* WORK ITEM:
Omit the pictures and output exactly the lines from the start of the entries through the line containing "The width and".

* Dataset entries:
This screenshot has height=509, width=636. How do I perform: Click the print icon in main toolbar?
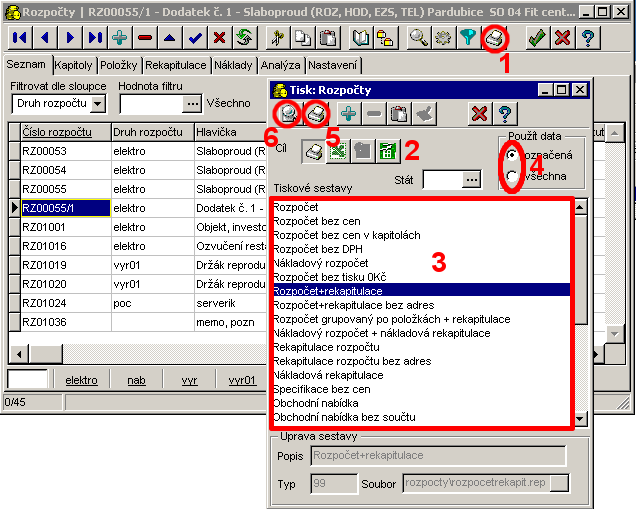[x=494, y=38]
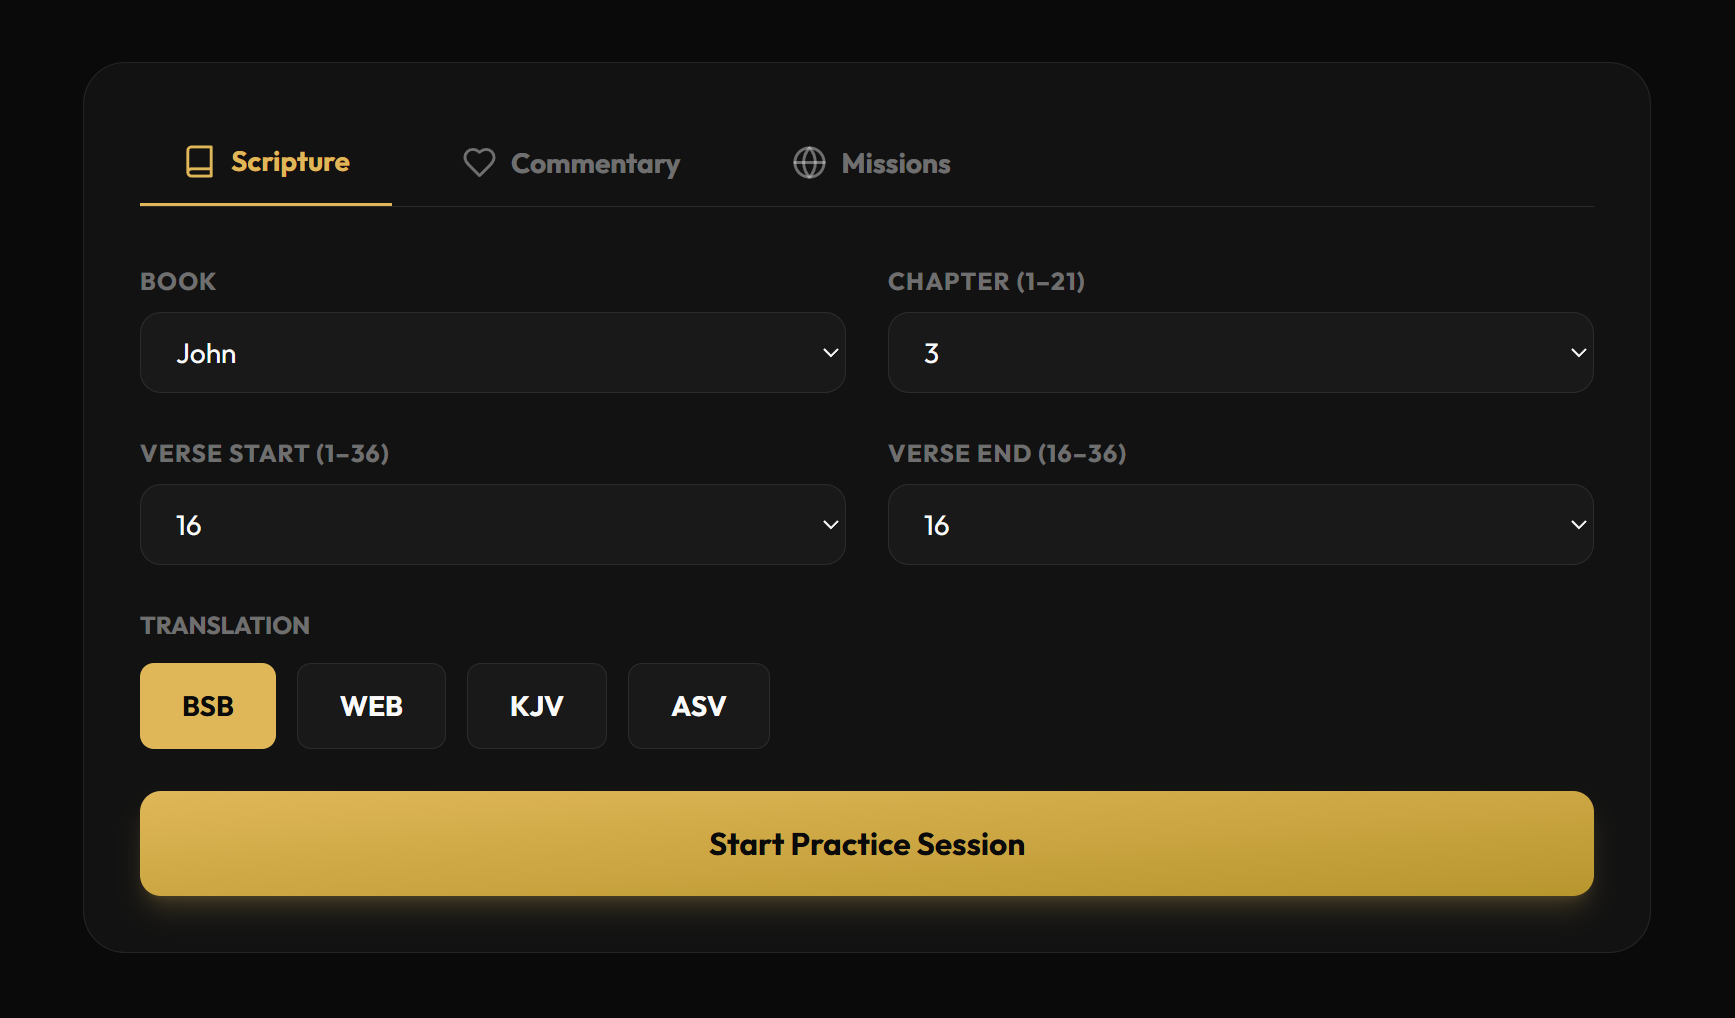
Task: Select the ASV translation
Action: (698, 706)
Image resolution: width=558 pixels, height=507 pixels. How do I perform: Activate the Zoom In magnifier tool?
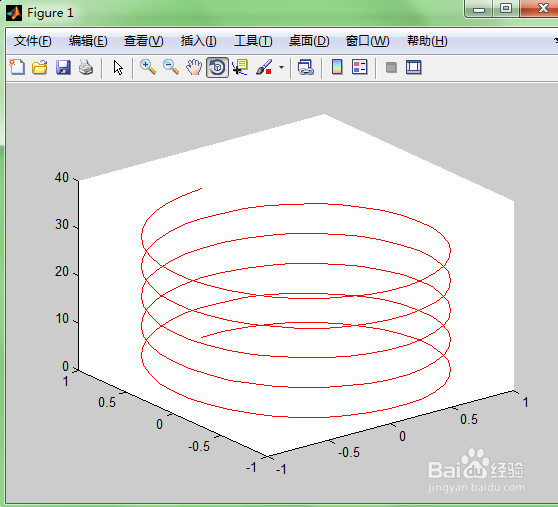[148, 67]
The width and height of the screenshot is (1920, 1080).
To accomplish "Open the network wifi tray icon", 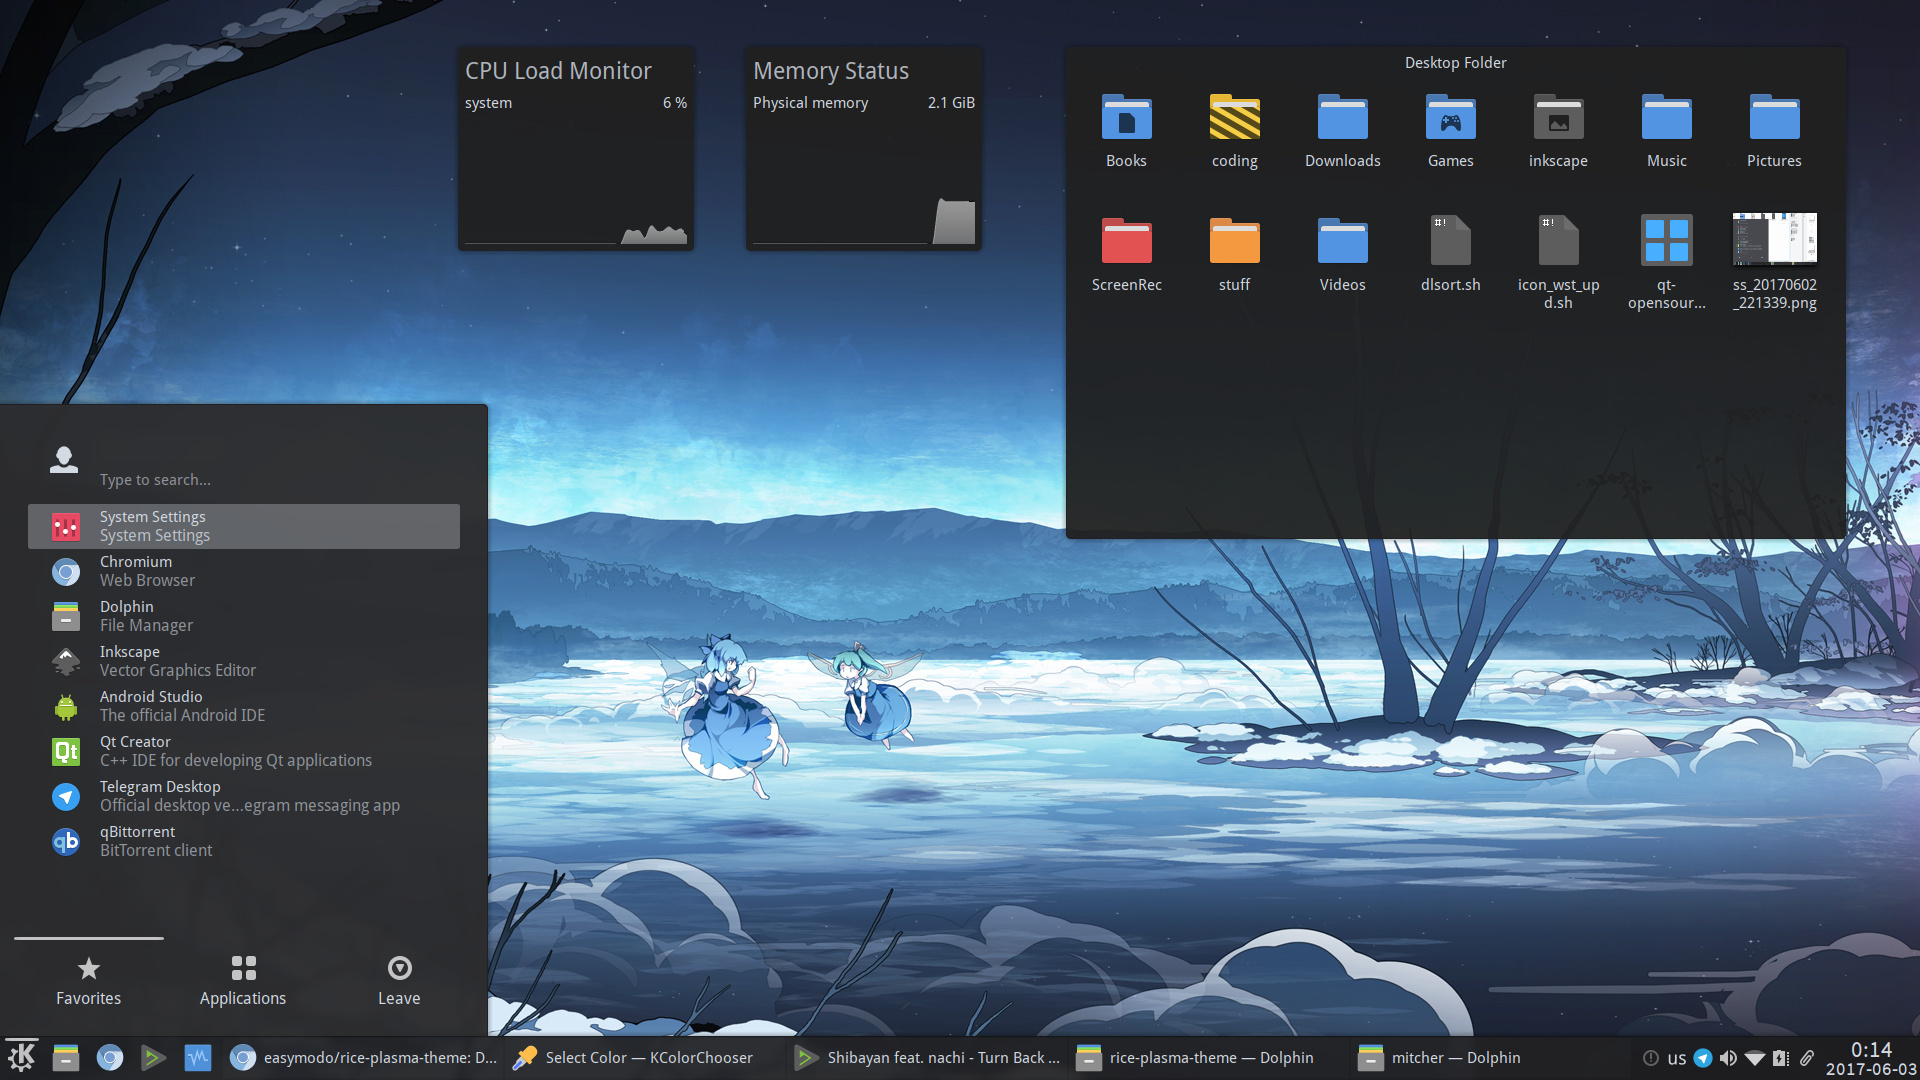I will pyautogui.click(x=1755, y=1058).
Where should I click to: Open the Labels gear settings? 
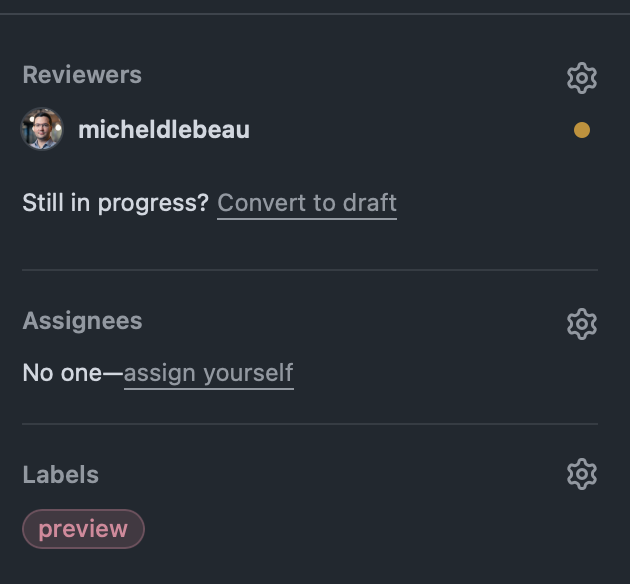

* WRITTEN RESPONSE:
This screenshot has height=509, width=636. How do I perform: Click the print icon in main toolbar?
[x=494, y=38]
Task: Select the ASV translation
Action: (698, 706)
Image resolution: width=558 pixels, height=507 pixels. How do I perform: Activate the Zoom In magnifier tool?
[148, 67]
The width and height of the screenshot is (1920, 1080).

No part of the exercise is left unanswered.